EXERCISE MATERIALS
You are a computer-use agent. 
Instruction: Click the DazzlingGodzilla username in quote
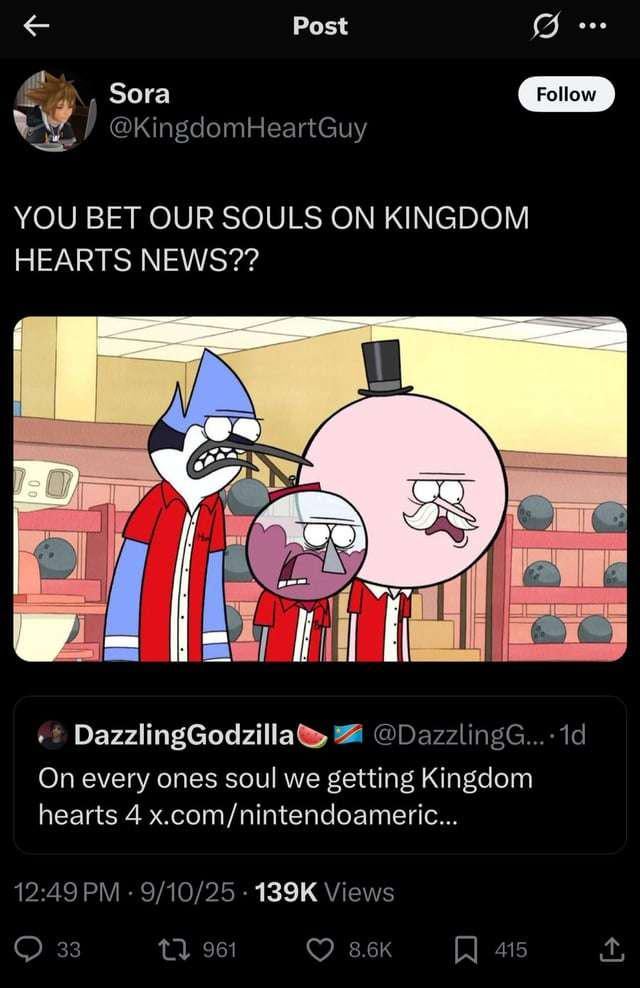(183, 735)
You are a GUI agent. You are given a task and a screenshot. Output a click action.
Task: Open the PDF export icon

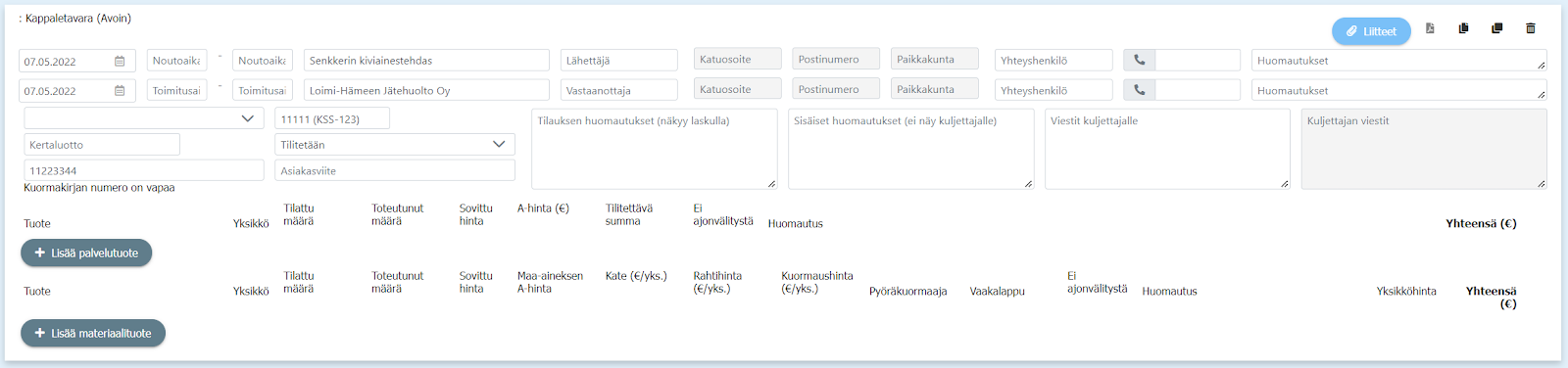(x=1430, y=28)
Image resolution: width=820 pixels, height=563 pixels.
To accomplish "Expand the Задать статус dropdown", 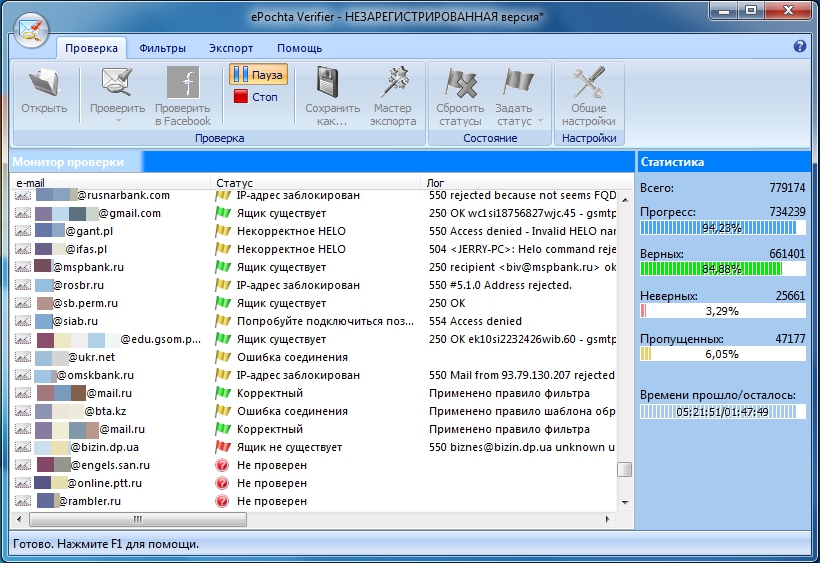I will [540, 121].
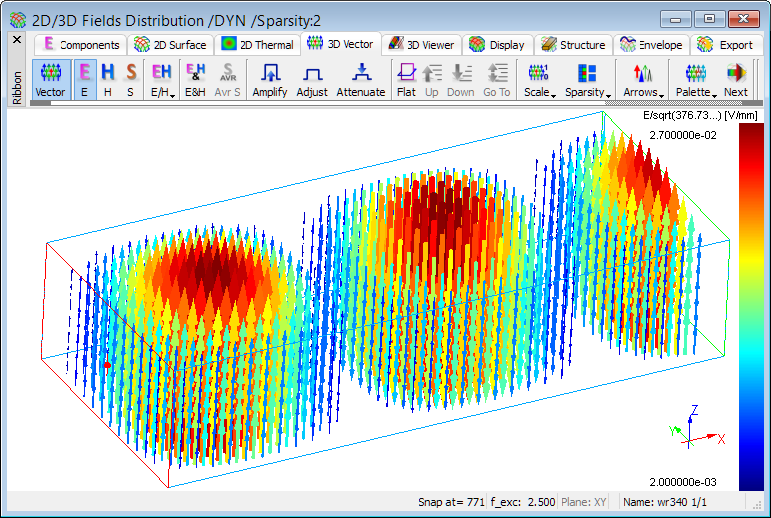Click the Go To layer icon
This screenshot has width=771, height=518.
497,79

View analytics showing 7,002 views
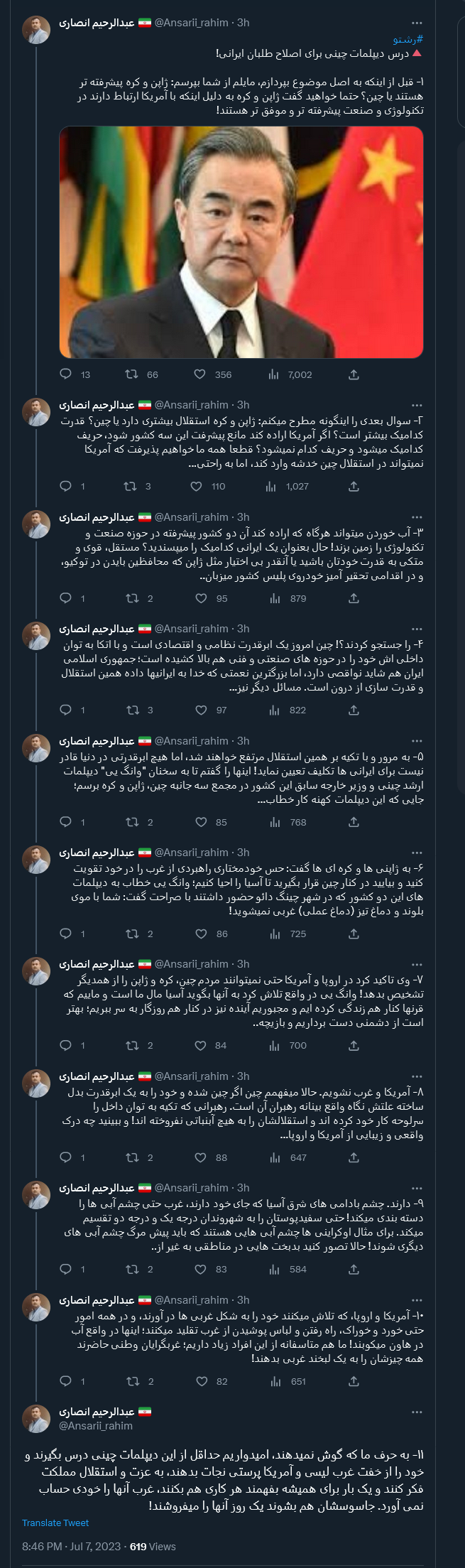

INSTRUCTIONS TO FOLLOW
Scan the lines above for the word "agent" and copy every one where it occurs.

RESPONSE BOX
You are a computer-use agent. 
You are a GUI agent. You are given a task and a screenshot. Output a click action.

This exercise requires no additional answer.